**What to do**
Please give the entries again in full and exactly, without any picture.

**Source data**

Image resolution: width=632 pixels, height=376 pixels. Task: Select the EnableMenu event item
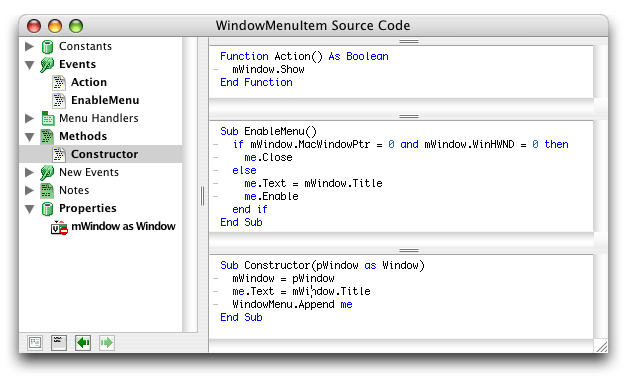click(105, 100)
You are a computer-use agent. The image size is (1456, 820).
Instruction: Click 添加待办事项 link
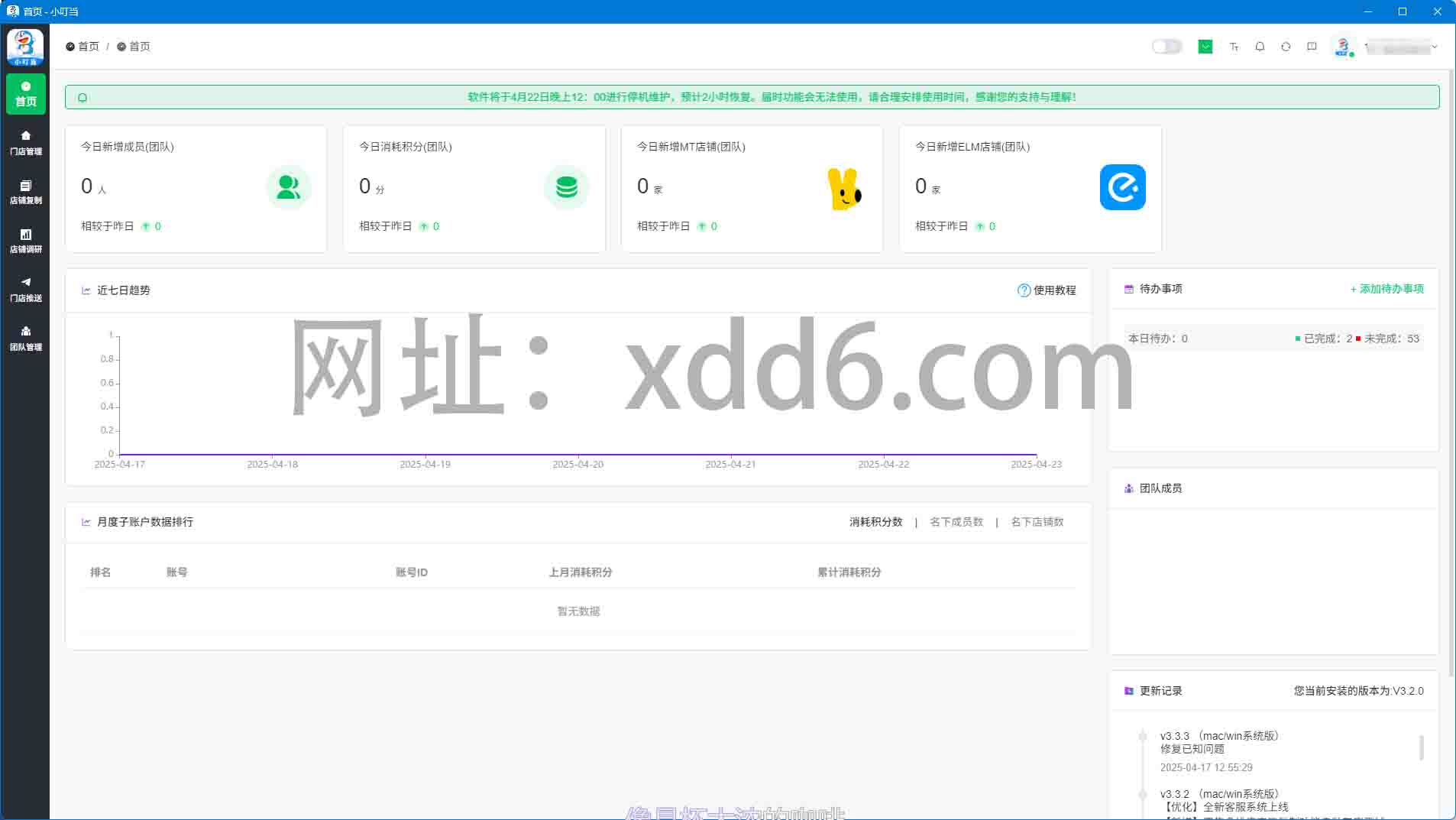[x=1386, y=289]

**Exercise answer**
Image resolution: width=632 pixels, height=376 pixels. Task: Select the EnableMenu event item
click(105, 100)
You are a computer-use agent. The image size is (1456, 820).
Instruction: Click 添加待办事项 link
[x=1386, y=289]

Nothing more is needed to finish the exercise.